§ **TASK BRIEF**: Exactness is required. Restate every entry as written.

§ **PROVIDED INFORMATION**:
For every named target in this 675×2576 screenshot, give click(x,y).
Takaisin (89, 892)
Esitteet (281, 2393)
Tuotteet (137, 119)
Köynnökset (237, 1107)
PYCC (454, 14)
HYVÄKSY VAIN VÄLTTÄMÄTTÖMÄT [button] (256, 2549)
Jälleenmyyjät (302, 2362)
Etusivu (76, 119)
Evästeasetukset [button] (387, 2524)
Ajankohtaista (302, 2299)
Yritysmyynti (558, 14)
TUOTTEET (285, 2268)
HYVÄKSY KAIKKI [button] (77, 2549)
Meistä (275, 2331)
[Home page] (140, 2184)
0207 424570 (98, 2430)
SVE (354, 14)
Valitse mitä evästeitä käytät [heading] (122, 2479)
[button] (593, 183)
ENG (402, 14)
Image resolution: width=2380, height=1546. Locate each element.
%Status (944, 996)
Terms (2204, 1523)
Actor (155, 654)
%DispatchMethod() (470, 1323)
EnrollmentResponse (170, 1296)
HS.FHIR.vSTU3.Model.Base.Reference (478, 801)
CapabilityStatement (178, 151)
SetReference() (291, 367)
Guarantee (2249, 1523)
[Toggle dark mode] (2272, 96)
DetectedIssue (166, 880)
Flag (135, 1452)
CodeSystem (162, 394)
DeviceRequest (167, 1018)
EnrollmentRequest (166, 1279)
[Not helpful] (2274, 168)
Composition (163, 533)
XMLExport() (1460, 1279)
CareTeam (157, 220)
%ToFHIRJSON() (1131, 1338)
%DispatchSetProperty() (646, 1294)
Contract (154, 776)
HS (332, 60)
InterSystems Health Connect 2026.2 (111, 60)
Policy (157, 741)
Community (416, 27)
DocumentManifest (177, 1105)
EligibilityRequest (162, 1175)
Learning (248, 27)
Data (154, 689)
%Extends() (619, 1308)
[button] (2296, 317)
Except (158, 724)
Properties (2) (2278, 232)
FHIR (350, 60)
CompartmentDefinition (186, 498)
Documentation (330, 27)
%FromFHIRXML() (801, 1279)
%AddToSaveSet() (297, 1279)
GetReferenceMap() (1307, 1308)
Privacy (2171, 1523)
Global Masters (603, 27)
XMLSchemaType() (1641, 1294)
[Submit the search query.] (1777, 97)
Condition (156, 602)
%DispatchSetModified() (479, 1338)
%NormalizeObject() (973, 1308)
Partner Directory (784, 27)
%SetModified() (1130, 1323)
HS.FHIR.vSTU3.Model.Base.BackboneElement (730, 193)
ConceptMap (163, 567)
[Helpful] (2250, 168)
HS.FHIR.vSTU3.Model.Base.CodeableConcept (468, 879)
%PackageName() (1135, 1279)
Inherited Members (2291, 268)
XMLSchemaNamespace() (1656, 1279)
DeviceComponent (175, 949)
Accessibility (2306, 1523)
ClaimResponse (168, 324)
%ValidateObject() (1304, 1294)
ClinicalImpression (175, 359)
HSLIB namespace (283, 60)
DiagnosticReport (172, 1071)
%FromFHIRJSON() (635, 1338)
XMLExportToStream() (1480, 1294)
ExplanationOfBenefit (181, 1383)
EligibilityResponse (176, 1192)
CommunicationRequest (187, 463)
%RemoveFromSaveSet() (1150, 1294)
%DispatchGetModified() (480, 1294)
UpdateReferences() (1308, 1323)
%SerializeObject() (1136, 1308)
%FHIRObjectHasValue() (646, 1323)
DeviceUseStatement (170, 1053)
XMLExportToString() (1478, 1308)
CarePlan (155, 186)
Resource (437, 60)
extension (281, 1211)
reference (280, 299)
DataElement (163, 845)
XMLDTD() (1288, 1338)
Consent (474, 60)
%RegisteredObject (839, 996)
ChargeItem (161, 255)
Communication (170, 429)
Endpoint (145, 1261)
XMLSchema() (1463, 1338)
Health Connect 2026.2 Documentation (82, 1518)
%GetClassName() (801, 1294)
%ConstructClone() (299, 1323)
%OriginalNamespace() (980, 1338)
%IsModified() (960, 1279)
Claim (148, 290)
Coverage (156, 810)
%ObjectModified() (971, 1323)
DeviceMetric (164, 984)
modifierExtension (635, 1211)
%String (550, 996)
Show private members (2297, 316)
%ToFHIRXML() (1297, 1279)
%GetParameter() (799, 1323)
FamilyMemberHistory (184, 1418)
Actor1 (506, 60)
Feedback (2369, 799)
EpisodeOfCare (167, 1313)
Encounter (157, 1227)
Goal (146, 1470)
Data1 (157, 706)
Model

§ **WRITTEN ANSWER**:
For every named target in this 675×2576 screenshot, give click(x,y).
Takaisin (89, 892)
Esitteet (281, 2393)
Tuotteet (137, 119)
Köynnökset (237, 1107)
PYCC (454, 14)
HYVÄKSY VAIN VÄLTTÄMÄTTÖMÄT [button] (256, 2549)
Jälleenmyyjät (302, 2362)
Etusivu (76, 119)
Evästeasetukset [button] (387, 2524)
Ajankohtaista (302, 2299)
Yritysmyynti (558, 14)
TUOTTEET (285, 2268)
HYVÄKSY KAIKKI [button] (77, 2549)
Meistä (275, 2331)
[Home page] (140, 2184)
0207 424570 (98, 2430)
SVE (354, 14)
Valitse mitä evästeitä käytät [heading] (122, 2479)
[button] (593, 183)
ENG (402, 14)
Image resolution: width=2380, height=1546. Locate each element.
%Status (944, 996)
Terms (2204, 1523)
Actor (155, 654)
%DispatchMethod() (470, 1323)
EnrollmentResponse (170, 1296)
HS.FHIR.vSTU3.Model.Base.Reference (478, 801)
CapabilityStatement (178, 151)
SetReference() (291, 367)
Guarantee (2249, 1523)
[Toggle dark mode] (2272, 96)
DetectedIssue (166, 880)
Flag (135, 1452)
CodeSystem (162, 394)
DeviceRequest (167, 1018)
EnrollmentRequest (166, 1279)
[Not helpful] (2274, 168)
Composition (163, 533)
XMLExport() (1460, 1279)
CareTeam (157, 220)
%ToFHIRJSON() (1131, 1338)
%DispatchSetProperty() (646, 1294)
Contract (154, 776)
HS (332, 60)
InterSystems Health Connect 2026.2 (111, 60)
Policy (157, 741)
Community (416, 27)
DocumentManifest (177, 1105)
EligibilityRequest (162, 1175)
Learning (248, 27)
Data (154, 689)
%Extends() (619, 1308)
[button] (2296, 317)
Except (158, 724)
Properties (2) (2278, 232)
FHIR (350, 60)
CompartmentDefinition (186, 498)
Documentation (330, 27)
%FromFHIRXML() (801, 1279)
%AddToSaveSet() (297, 1279)
GetReferenceMap() (1307, 1308)
Privacy (2171, 1523)
Global Masters (603, 27)
XMLSchemaType() (1641, 1294)
[Submit the search query.] (1777, 97)
Condition (156, 602)
%DispatchSetModified() (479, 1338)
%NormalizeObject() (973, 1308)
Partner Directory (784, 27)
%SetModified() (1130, 1323)
HS.FHIR.vSTU3.Model.Base.BackboneElement (730, 193)
ConceptMap (163, 567)
[Helpful] (2250, 168)
HS.FHIR.vSTU3.Model.Base.CodeableConcept (468, 879)
%PackageName() (1135, 1279)
Inherited Members (2291, 268)
XMLSchemaNamespace() (1656, 1279)
DeviceComponent (175, 949)
Accessibility (2306, 1523)
ClaimResponse (168, 324)
%ValidateObject() (1304, 1294)
ClinicalImpression (175, 359)
HSLIB namespace (283, 60)
DiagnosticReport (172, 1071)
%FromFHIRJSON() (635, 1338)
XMLExportToStream() (1480, 1294)
ExplanationOfBenefit (181, 1383)
EligibilityResponse (176, 1192)
CommunicationRequest (187, 463)
%RemoveFromSaveSet() (1150, 1294)
%DispatchGetModified() (480, 1294)
UpdateReferences() (1308, 1323)
%SerializeObject() (1136, 1308)
%FHIRObjectHasValue() (646, 1323)
DeviceUseStatement (170, 1053)
XMLExportToString() (1478, 1308)
CarePlan (155, 186)
Resource (437, 60)
extension (281, 1211)
reference (280, 299)
DataElement (163, 845)
XMLDTD() (1288, 1338)
Consent (474, 60)
%RegisteredObject (839, 996)
ChargeItem (161, 255)
Communication (170, 429)
Endpoint (145, 1261)
XMLSchema() (1463, 1338)
Health Connect 2026.2 Documentation (82, 1518)
%GetClassName() (801, 1294)
%ConstructClone() (299, 1323)
%OriginalNamespace() (980, 1338)
%IsModified() (960, 1279)
Claim (148, 290)
Coverage (156, 810)
%ObjectModified() (971, 1323)
DeviceMetric (164, 984)
modifierExtension (635, 1211)
%String (550, 996)
Show private members (2297, 316)
%ToFHIRXML() (1297, 1279)
%GetParameter() (799, 1323)
FamilyMemberHistory (184, 1418)
Actor1 (506, 60)
Feedback (2369, 799)
EpisodeOfCare (167, 1313)
Encounter (157, 1227)
Goal (146, 1470)
Data1 (157, 706)
Model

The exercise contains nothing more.